** Opening Listed entries block **
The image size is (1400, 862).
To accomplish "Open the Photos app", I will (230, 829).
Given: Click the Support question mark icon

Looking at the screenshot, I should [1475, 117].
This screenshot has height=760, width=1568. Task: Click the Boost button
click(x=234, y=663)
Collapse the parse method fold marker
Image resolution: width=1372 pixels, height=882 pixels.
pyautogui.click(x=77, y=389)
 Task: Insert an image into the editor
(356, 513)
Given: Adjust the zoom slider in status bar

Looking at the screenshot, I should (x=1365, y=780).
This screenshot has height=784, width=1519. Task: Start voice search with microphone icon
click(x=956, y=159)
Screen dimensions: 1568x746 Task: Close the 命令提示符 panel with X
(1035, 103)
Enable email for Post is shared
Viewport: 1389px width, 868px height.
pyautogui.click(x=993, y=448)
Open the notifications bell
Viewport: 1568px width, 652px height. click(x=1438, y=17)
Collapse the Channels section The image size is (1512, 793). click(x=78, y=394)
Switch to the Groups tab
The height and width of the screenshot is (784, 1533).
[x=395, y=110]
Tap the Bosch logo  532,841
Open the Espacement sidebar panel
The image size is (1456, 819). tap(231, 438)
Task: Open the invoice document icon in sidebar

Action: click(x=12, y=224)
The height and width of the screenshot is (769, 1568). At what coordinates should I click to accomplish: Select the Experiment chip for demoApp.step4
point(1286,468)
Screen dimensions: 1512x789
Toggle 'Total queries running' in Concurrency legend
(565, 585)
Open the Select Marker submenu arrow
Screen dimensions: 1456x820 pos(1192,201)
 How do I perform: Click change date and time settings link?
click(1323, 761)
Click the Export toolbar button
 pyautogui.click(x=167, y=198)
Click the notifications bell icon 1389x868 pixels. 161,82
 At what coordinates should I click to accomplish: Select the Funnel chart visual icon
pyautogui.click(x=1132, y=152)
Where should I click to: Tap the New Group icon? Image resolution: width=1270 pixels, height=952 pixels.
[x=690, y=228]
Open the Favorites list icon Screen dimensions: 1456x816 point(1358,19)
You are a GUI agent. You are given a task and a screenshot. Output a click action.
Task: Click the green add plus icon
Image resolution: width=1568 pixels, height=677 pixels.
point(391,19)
** Closing Listed entries block **
In the entries above, find each line with the word "Collapse" and return it.

Collapse the parse method fold marker
Collapse the Channels section The image size is (1512, 793). click(x=78, y=394)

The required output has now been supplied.